Je suis là, dans le salon, les yeux perdus dans la lumière tamisée de la nuit. De là, la ville semble calme, pourtant à l'intérieur, c’est tout sauf apaisé. Ses mots résonnent encore dans ma tête, trop durs, trop cruels, imprégnés de mépris et de nonchalance. Pour lui, cela ne semblait être qu’une impulsion, mais pour moi, c’était bien plus. Ça m’a frappée, m’a brisée d’une manière qu’il ne pourrait jamais comprendre. Et je n’ai pas su le lui faire savoir autrement qu’en réagissant de manière impulsive, une violence que je n'avais jamais cru capable de commettre.
Je me maudis de m’être laissée emporter, de lui avoir répondu ainsi. Ce n’est pas moi. Jamais je n’ai été violente, jamais je ne me suis abaissée à ça, mais j’avais besoin qu’il comprenne, qu’il sache à quel point il m’avait déçue. Pourtant, si je m’excuse maintenant, pourrait-il recommencer ? Je ne pourrais pas vivre avec l’idée d’être celle qui lui accorde un pardon qu’il ne mérite pas.
Un soupir s’élève de l’autre côté de la pièce, brisant le silence. Je tourne la tête lentement, et là, je le vois, appuyé contre la table, les bras croisés, son regard fixé sur moi, incertain. Il cherche mes yeux, mais je me détourne aussitôt. Je veux lui dire tout ce que j’ai sur le cœur, seulement je suis figée, comme un animal blessé qui hésite entre fuir ou se battre.

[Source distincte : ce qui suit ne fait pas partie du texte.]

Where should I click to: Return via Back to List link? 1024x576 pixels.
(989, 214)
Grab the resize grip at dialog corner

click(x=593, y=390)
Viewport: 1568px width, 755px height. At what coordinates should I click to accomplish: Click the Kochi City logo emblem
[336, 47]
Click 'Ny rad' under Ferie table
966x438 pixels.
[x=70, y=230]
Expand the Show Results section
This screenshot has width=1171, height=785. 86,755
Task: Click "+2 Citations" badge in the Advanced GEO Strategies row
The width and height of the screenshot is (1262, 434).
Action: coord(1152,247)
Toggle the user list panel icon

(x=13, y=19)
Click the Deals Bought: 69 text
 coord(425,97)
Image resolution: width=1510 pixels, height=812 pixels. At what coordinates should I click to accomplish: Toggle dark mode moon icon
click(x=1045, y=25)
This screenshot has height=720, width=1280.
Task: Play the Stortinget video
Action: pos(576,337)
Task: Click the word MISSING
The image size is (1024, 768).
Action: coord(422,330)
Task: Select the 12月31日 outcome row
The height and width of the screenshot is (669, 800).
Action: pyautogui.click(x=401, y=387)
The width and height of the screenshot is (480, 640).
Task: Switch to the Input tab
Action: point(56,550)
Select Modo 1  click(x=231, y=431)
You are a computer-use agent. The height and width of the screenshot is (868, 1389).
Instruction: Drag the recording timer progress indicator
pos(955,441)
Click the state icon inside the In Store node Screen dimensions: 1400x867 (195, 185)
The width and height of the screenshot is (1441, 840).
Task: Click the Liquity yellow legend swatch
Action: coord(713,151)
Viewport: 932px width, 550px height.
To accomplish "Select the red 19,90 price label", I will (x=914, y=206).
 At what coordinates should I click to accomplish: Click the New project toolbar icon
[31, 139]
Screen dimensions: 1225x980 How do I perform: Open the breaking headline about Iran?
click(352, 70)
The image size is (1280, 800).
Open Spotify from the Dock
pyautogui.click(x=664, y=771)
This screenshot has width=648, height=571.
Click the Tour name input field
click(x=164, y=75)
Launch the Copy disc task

J'entends ce dernier s’approcher de moi, doucement, comme pour ne pas briser l'instant fragile entre nous. Ses bras glissent autour de ma taille, m’enserrent, et tout en moi se tend. Je devrais le repousser. Je le devrais… mais il y a cette chaleur familière, douce, qui m’envahit, et l’envie irrésistible de me laisser faire, de me réfugier dans ses bras et de tout oublier. Je reste là, contemplant la ville au loin, comme si j’étais dans un autre monde, en dehors de cette scène qui se joue entre nous.
Louis dépose sa tête sur mon épaule, son souffle chaud effleurant ma peau. Il semble attendre, suspendu, comme si chaque seconde passée sans que je ne réagisse était une éternité pour lui. Toutefois je ne bouge pas, car mes pensées sont en pleine tempête. Je voudrais le repousser, mais je ne peux pas et c’est là que tout me brouille. Ses bras autour de moi, cette proximité… tout est trop confus, trop contradictoire.
– On ne va quand même pas rester fâchés, hein ?
Sa voix est douce, elle sonne presque comme une supplique. Je ne défaille pas et garde le silence, mes yeux rivés sur la vue nocturne, lointaine et distante.
Un soupir se fait entendre, et je le sens se détacher de moi, me laissant un peu de distance. Néanmoins, il ne recule pas. Au lieu de ça, il se place face à moi, se tenant trop près et m’obligeant à le regarder.
Je lève donc les yeux vers lui, la gorge serrée.
– Je t’assure que je ne pensais pas à mal.
Sans ciller je garde les yeux rivés sur lui, incapable de lui accorder la moindre paroles. Si je lâche l'affaire, c’est comme si j'acceptais son pardon et ce n’est pas ce que je veux. Pas encore. Pas après ce qu’il a dit.
– On était censé passer un agréable week-end, au lieu de ça, on ne fait que se disputer.
– À qui la faute ? Lancé-je, la voix basse, chargée d’amertume.
Celui-ci se mord la lèvre inférieure, incertain, comme s’il hésitait à répondre à cette question évidente. Tout est dit dans mon mutisme, dans mon regard fuyant.
– Je n’ai pas dit que j’étais parfait.
– Je ne le suis pas non plus, mais toi… tu as franchi une limite que je ne peux pas accepter.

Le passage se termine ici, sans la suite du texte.